Buffer overflows using NT 3.1
05 Aug 2023Recently I attempted to use NT 3.1 as a development system, performing editing, compiling and debugging on an NT 3.1 host. This revealed some bugs in the software I was writing, but also uncovered some new (to me) bugs in the operating system itself.
For context, Yori has a debug mode memory allocator that places all allocations to end at a page boundary and marks the next page as no access. This causes any buffer overflows to immediately crash. Running on NT 3.1 exercised that path unexpectedly.
First bug: GetTempPathW
The following is a short snippet of code from GetTempPathW:
77884691 call 778a68e0 ; Call underlying function which does most of the work 77884696 mov ecx,eax ; save the length of the string, in bytes 77884698 shr ecx,1 ; right shift to convert bytes to characters 7788469a or eax,eax ; Check if zero 7788469c jz 778846eb ; If zero, leave 7788469e cmp eax,esi ; Check if returned size is within buffer size 778846a0 jnb 778846eb ; If not, leave 778846a2 lea edx,dword ptr [edi+ecx*2] ; Get a pointer to the buffer after the end of the string 778846a5 cmp word ptr [edx-02],005c ; Check for trailing backslash 778846aa jz 778846e0 ; If it's there, leave 778846ac lea ecx,dword ptr [eax+02] ; Calculate number of bytes with an additional WCHAR 778846af cmp esi,ecx ; Check if it fits in buffer 778846b1 jbe 778846d0 ; If not, leave 778846b3 mov word ptr [edx],005c ; Write trailing backslash to end of buffer 778846b8 mov word ptr [edi+eax*2+02],0000 ; Write NULL to buffer start plus BYTE count ; multiplied by two, plus two
The final instruction clearly intended to write to the character index but instead wrote to the byte index, thereby writing the NULL terminator well off the end of the buffer.

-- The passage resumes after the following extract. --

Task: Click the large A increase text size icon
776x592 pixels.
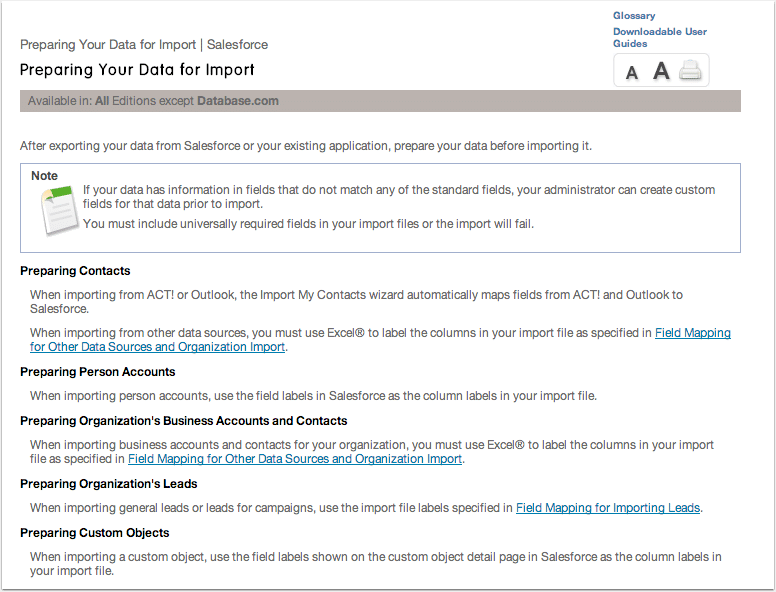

Once the bug is known the instructions above look rather silly, because the "correct" final instruction would have been a relatively simple:
mov word ptr [edx+02], 0000
...which is smaller and simpler than the contortion the compiler needed to generate the bug. I worked around this by supplying an excessively long buffer to GetTempPath, and manually NULL terminating the result.

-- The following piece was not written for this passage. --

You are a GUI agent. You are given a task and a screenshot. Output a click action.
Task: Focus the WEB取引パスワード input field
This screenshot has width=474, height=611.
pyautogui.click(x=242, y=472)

Obviously this bug is potentially serious in that it will stomp a NULL over random memory. But one mitigating factor is that the ANSI functions, such as GetTempPathA, end up using a scratch buffer for Unicode strings and converting the result back into the caller's buffer. For any program using the ANSI function where the temporary path was less than 128 characters - which would almost always be the case - this NULL is written into the scratch buffer with no ill-effects.

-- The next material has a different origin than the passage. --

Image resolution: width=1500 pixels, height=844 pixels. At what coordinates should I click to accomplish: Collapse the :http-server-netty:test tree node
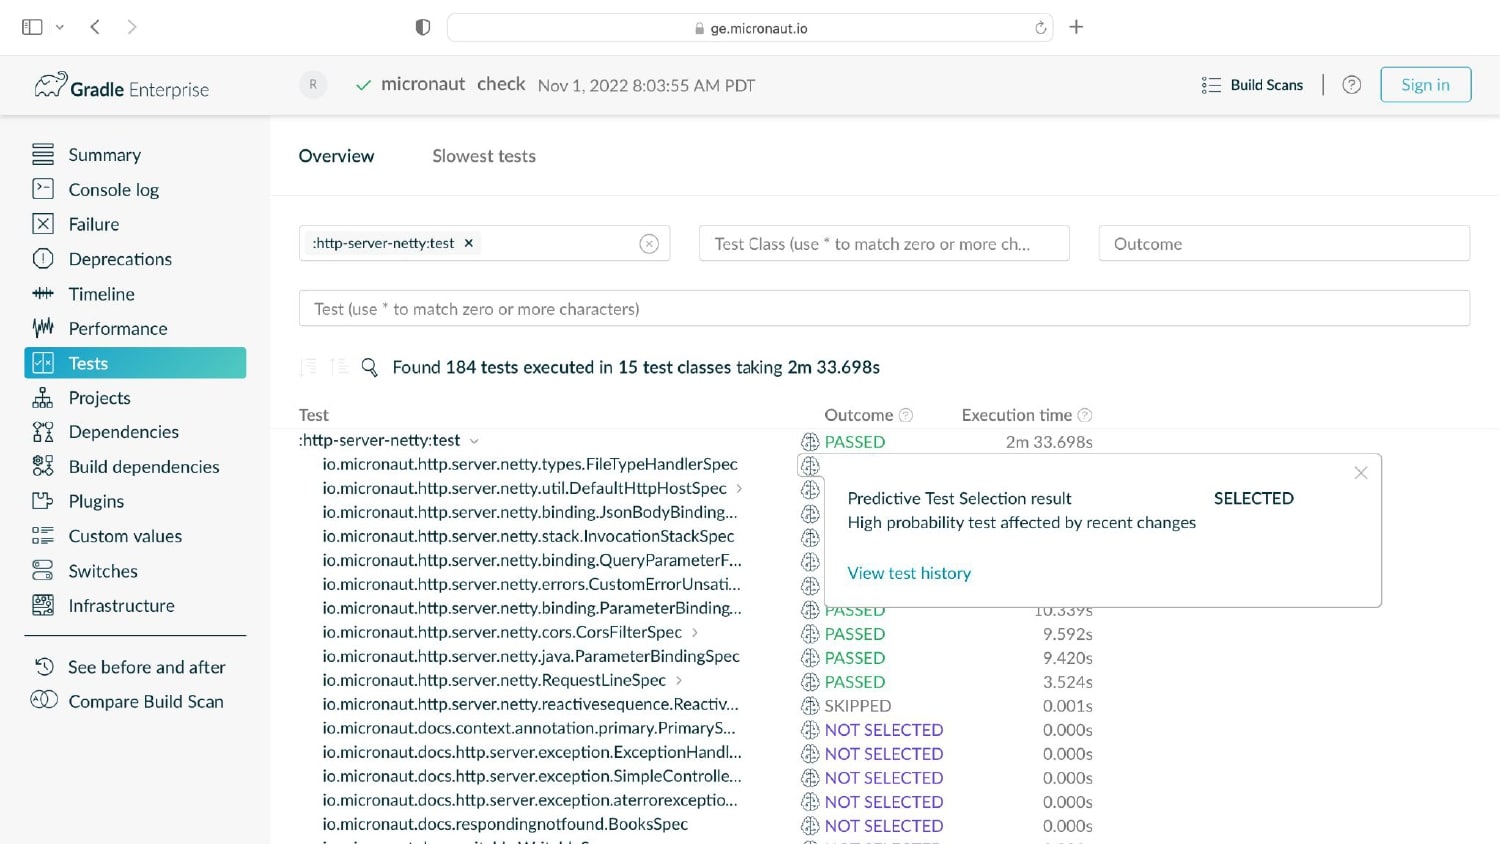click(474, 441)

Second bug: All of user32?
The second piece of code seems to be common to a lot of string manipulation in User32:
76a0a595 lea edx,dword ptr [00000005+eax*2] ; Convert characters to bytes and add 5 (huh?) 76a0a59c and edx,fffffffc ; Strip any trailing bytes to form a 32 bit multiple 76a0a59f mov edi,dword ptr [esp+0c] 76a0a5a3 lea eax,dword ptr [edx+edi] 76a0a5a6 cmp dword ptr [esp+10],eax 76a0a5aa jb 76a0a5c6 76a0a5ac cmp edi,eax 76a0a5ae jnb 76a0a5c6 76a0a5b0 mov ecx,edx ; Load the number of bytes to copy into ecx 76a0a5b2 shr ecx,02 ; Shift right so it's the number of 32 bit copy operations 76a0a5b5 rep movsd ; Perform 32 bit copies 76a0a5b7 mov ecx,edx ; Load the number of bytes to copy 76a0a5b9 and ecx,00000003 ; Remove anything that was 32 bit aligned above 76a0a5bc rep movsb ; Copy the remaining bytes
This is a bit odd because the code at the bottom of the function clearly intends to round down to the number of 32 bit aligned values, copy those, then perform a byte-by-byte copy of the remainder. But the code at the top is adding 5 presumably to round up to the next whole 32 bit value. With a debug allocator, this code routinely copies one WCHAR off the end of the buffer and crashes. I "fixed" this by ensuring there's always one more WCHAR than required. Fortunately Yori doesn't use User32 very much, since it's primarily a set of command line tools.
Both of these bugs seemed a little odd because with a debug memory allocator they're trivial to find. But on the other hand, the reason I use a debug memory allocator is because of hard-learned experience that they find bugs, and that experience came into existence after seeing this class of bug in early Windows development. A lot of Windows code was written before learning this lesson.